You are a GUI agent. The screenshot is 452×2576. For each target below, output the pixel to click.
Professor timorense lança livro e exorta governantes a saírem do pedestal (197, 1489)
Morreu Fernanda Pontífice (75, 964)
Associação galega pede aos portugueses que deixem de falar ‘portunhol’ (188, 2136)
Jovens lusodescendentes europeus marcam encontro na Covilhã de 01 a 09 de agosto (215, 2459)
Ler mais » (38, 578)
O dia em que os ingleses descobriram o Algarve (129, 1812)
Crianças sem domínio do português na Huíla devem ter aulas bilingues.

● GOAL OF THE EXERCISE: Could you write out, exactly as given, the lines from the one holding "Professor timorense lança" through the end of the listing, and nothing else?

● RESPONSE BOX:
Professor timorense lança livro e exorta governantes a saírem do pedestal (197, 1489)
Morreu Fernanda Pontífice (75, 964)
Associação galega pede aos portugueses que deixem de falar ‘portunhol’ (188, 2136)
Jovens lusodescendentes europeus marcam encontro na Covilhã de 01 a 09 de agosto (215, 2459)
Ler mais » (38, 578)
O dia em que os ingleses descobriram o Algarve (129, 1812)
Crianças sem domínio do português na Huíla devem ter aulas bilingues.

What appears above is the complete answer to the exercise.